Who Benefits and How
Parents accompanying minors benefit because air carriers may issue expedited gate passes for up to two accompanying adults. Passengers needing assistance benefit because a caregiver can accompany them through airport access procedures to the departing flight. Wheelchair users benefit when the person pushing the wheelchair can receive a gate pass under the TSA system. TSA PreCheck users benefit because existing Known Traveler Numbers can carry over to eligible gate passes.
Who Bears the Burden and How
TSA checkpoint staff must implement the expedited gate-pass and flight-access system within 180 days. Air carrier gate agents must process gate passes and reflect TSA PreCheck status when applicable. Airport security managers must coordinate terminal-access procedures for non-ticketed caregivers and guardians. Caregivers pushing wheelchairs must satisfy the bill's limitation when seeking a gate pass for wheelchair assistance.
Key Provisions
- Requires TSA to establish an expedited domestic-airport gate-pass system within 180 days.
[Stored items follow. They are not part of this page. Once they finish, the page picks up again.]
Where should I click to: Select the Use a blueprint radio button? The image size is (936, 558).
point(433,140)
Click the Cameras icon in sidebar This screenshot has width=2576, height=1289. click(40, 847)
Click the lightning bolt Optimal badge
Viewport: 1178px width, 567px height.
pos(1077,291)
- Authorizes air carriers to offer up to two gate passes for caregivers, parents, and guardians.
- Provides use of TSA PreCheck privileges through Known Traveler Numbers on eligible gate passes.
- Limits wheelchair-assistance gate passes to the caregiver pushing the wheelchair.
Evidence Chain:
This summary is generated from the full bill text using AI analysis. Expand "Detailed Analysis" below for identified beneficiaries/burden bearers with clause-level evidence links.
At a Glance
What This Bill Does
Requires TSA to create an expedited domestic-airport gate-pass system allowing up to two caregivers, parents, or guardians to accompany minors or passengers needing assistance.
Key Policy Areas
Aviation, Disability Access, Consumer Travel
Primary Purpose
Requires TSA to create an expedited domestic-airport gate-pass system allowing up to two caregivers, parents, or guardians to accompany minors or passengers needing assistance.
Policy Domains
Resolution provisions
Identified Gains
- Parents accompanying minors
- Passengers needing assistance
- Wheelchair users
- TSA PreCheck users
Identified Costs
- TSA checkpoint staff
- Air carrier gate agents
- Airport security managers
- Caregivers pushing wheelchairs
Sponsors
Legislative Progress
In CommitteeReferred to the Subcommittee on Transportation and Maritime Security.
Mr. Steube introduced the following bill; which was referred to …
Referred to the House Committee on Homeland Security.
Introduced in House
Stakeholder Effects
cui bono?How this legislation distributes effects. Mention counts reflect frequency, not effect magnitude.
Passengers needing assistance, Wheelchair users
Bill Structure & Actor Mappings
Who is "The Secretary" in each section?
We use a combination of our own taxonomy and classification in addition to large language models to assess meaning and potential beneficiaries. High confidence means strong textual evidence. Always verify with the original bill text.